> _WHAT IS NEEDED_
Change every occurrence of "Where is" in the items below to "Where can I find", and leave everything else unchanged.

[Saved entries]
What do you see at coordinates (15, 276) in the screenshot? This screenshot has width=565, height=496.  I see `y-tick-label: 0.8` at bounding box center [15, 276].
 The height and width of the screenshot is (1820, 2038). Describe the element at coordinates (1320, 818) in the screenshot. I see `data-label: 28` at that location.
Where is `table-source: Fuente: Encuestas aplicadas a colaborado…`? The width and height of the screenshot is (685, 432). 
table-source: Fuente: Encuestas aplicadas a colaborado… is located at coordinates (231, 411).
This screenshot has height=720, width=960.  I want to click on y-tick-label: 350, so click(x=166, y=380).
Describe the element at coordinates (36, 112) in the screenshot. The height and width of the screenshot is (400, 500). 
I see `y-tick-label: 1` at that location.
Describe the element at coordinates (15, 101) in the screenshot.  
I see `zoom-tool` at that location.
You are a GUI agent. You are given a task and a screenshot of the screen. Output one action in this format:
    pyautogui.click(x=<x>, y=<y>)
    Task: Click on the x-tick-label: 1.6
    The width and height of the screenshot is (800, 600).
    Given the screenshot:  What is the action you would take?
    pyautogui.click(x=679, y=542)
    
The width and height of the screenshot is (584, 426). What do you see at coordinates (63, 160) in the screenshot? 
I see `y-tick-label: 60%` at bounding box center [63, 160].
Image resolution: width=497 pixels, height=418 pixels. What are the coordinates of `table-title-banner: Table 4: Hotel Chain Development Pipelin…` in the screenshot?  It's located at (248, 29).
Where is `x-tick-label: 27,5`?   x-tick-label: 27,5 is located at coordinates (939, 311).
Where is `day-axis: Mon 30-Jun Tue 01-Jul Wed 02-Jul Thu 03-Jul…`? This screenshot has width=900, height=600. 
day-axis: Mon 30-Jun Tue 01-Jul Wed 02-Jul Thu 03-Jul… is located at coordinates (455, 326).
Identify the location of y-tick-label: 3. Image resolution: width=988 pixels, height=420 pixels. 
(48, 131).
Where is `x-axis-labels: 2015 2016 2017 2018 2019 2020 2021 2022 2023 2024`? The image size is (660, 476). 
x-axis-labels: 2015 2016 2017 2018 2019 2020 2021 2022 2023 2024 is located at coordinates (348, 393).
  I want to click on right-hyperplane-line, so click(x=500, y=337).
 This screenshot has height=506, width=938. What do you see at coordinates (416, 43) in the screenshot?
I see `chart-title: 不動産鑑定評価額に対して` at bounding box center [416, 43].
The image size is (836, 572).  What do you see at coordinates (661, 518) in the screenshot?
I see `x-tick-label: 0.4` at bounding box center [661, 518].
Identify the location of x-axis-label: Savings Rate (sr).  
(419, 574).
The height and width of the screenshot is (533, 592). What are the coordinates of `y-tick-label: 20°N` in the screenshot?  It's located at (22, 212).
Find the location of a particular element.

> _WRITTEN SOLUTION_
What do you see at coordinates (15, 276) in the screenshot? This screenshot has width=565, height=496.  I see `y-tick-label: 0.8` at bounding box center [15, 276].
 The height and width of the screenshot is (1820, 2038). Describe the element at coordinates (1320, 818) in the screenshot. I see `data-label: 28` at that location.
Where can I find `table-source: Fuente: Encuestas aplicadas a colaborado…`? The width and height of the screenshot is (685, 432). 
table-source: Fuente: Encuestas aplicadas a colaborado… is located at coordinates (231, 411).
This screenshot has height=720, width=960.  I want to click on y-tick-label: 350, so click(x=166, y=380).
Describe the element at coordinates (36, 112) in the screenshot. The height and width of the screenshot is (400, 500). 
I see `y-tick-label: 1` at that location.
Describe the element at coordinates (15, 101) in the screenshot.  
I see `zoom-tool` at that location.
You are a GUI agent. You are given a task and a screenshot of the screen. Output one action in this format:
    pyautogui.click(x=<x>, y=<y>)
    Task: Click on the x-tick-label: 1.6
    The width and height of the screenshot is (800, 600).
    Given the screenshot:  What is the action you would take?
    pyautogui.click(x=679, y=542)
    
The width and height of the screenshot is (584, 426). What do you see at coordinates (63, 160) in the screenshot? 
I see `y-tick-label: 60%` at bounding box center [63, 160].
Image resolution: width=497 pixels, height=418 pixels. What are the coordinates of `table-title-banner: Table 4: Hotel Chain Development Pipelin…` in the screenshot?  It's located at (248, 29).
Where can I find `x-tick-label: 27,5`?   x-tick-label: 27,5 is located at coordinates (939, 311).
Where can I find `day-axis: Mon 30-Jun Tue 01-Jul Wed 02-Jul Thu 03-Jul…`? This screenshot has width=900, height=600. 
day-axis: Mon 30-Jun Tue 01-Jul Wed 02-Jul Thu 03-Jul… is located at coordinates (455, 326).
Identify the location of y-tick-label: 3. Image resolution: width=988 pixels, height=420 pixels. 
(48, 131).
Where can I find `x-axis-labels: 2015 2016 2017 2018 2019 2020 2021 2022 2023 2024`? The image size is (660, 476). 
x-axis-labels: 2015 2016 2017 2018 2019 2020 2021 2022 2023 2024 is located at coordinates (348, 393).
  I want to click on right-hyperplane-line, so click(x=500, y=337).
 This screenshot has height=506, width=938. What do you see at coordinates (416, 43) in the screenshot?
I see `chart-title: 不動産鑑定評価額に対して` at bounding box center [416, 43].
The image size is (836, 572).  What do you see at coordinates (661, 518) in the screenshot?
I see `x-tick-label: 0.4` at bounding box center [661, 518].
Identify the location of x-axis-label: Savings Rate (sr).  
(419, 574).
The height and width of the screenshot is (533, 592). What are the coordinates of `y-tick-label: 20°N` in the screenshot?  It's located at (22, 212).
Find the location of a particular element.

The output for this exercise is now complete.